Tradition gegen Moderne – Kusis beim Kampf mit dem Wetter

Schülerin TeresaDatum: Mitwoch, der 21.12.2016
Mittagsposition: 12° 31,1′ N; 066° 55,9′ W
Etmal: 134 sm
Wetter: Lufttemperatur: 28,5° C, Wassertemperatur: 28°C, Wind: E3-4
AutorIn: Laura

Ein guter Navigator war früher in der Berufsschifffahrt sehr gefragt. Heute reicht ein Blick auf das GPS, um die Position bestimmen zu können. Doch was genau passiert, wenn die moderne Technik mal versagt? In Panik geraten, nein … nicht der Kusi von heute.

Es gibt da nämlich etwas, das man an Bord auch als Wahlpflichtfach belegen kann: Astronomische Navigation. Abgekürzt: AstroNavi.

Was genau passiert denn dabei? Ihr denkt jetzt vielleicht an eine Sonnenuhr oder ähnliches, aber wir haben etwas viel Besseres: Wir haben drei Sextanten und …Trommelwirbel… die nautischen Schalttafeln. Damit können wir die Sonne und andere Gestirne schießen, was genau das ist, erkläre ich euch später. Während der Atlantiküberquerung gab es AstroNavi1, mittlerweile sind wir bei AstroNavi2. Jetzt geht es nicht mehr nur darum, die Sonne zu schießen, sondern einen Stern.

Die beste Zeit dafür sind die Morgen- und die Abenddämmerung, denn in diesen 15 Minuten erkennt man sowohl die ersten Sterne (mithilfe eines Fernglases) als auch den Horizont.

Doch was genau meint man jetzt mit „Sterne schießen“?

Beim Schießen eines Gestirns geht es darum, einen Stern eindeutig zu fixieren und auf den Horizont „runter zu ziehen“. Wir Sterneschießer entnehmen den bereits erwähnten nautischen Schalttafeln vorab bestimmte Orientierungswerte (wie die Höhe, in der der Stern zu finden ist und die Himmelsrichtung) und stellen diese dann an unseren Sextanten ein. Zur Voreinstellung am Sextanten werden zwei Rädchen verwendet. Zusätzlich befinden sich am Gestell des Sextanten noch zwei Spiegel und ein „Fernglas“.
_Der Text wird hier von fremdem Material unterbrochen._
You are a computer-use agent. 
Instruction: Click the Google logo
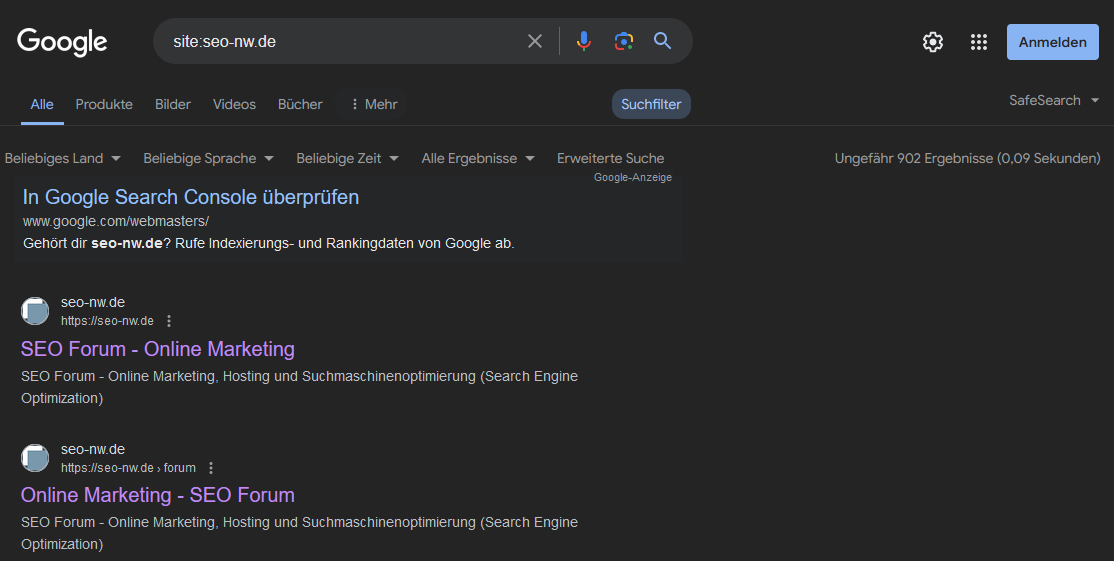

Hat man den Stern dann gefunden (man sieht ihn also durch das Fernglas am Sextanten), ruft man „Achtung“ und zieht ihn mithilfe der zwei Spiegel auf den Horizont hinunter. Einer der beiden Spiegel bleibt dabei auf den Stern gerichtet. Währenddessen dreht man das Rad, mit dem man auch die Höhe eingestellt hatte, und zieht den Stern dadurch in Richtung der Horizontlinie. Liegt der untere Rand des Sterns dann exakt auf dem Horizont, dann ruft man „Null“.

Wofür diese beiden Rufe?

Das erklärt sich einfach: Es gibt nämlich zwei weitere Leute, die nur dafür da sind, die genaue Uhrzeit (also mit Sekunden!) ab dem Ruf „Achtung“ abzulesen und die Zeit bis „Null“ stoppen. Diese Zeit wird später zur Ausrechnung der Position benutzt. Wie genau das dann funktioniert, würde diesen Blog jedoch überschreiten.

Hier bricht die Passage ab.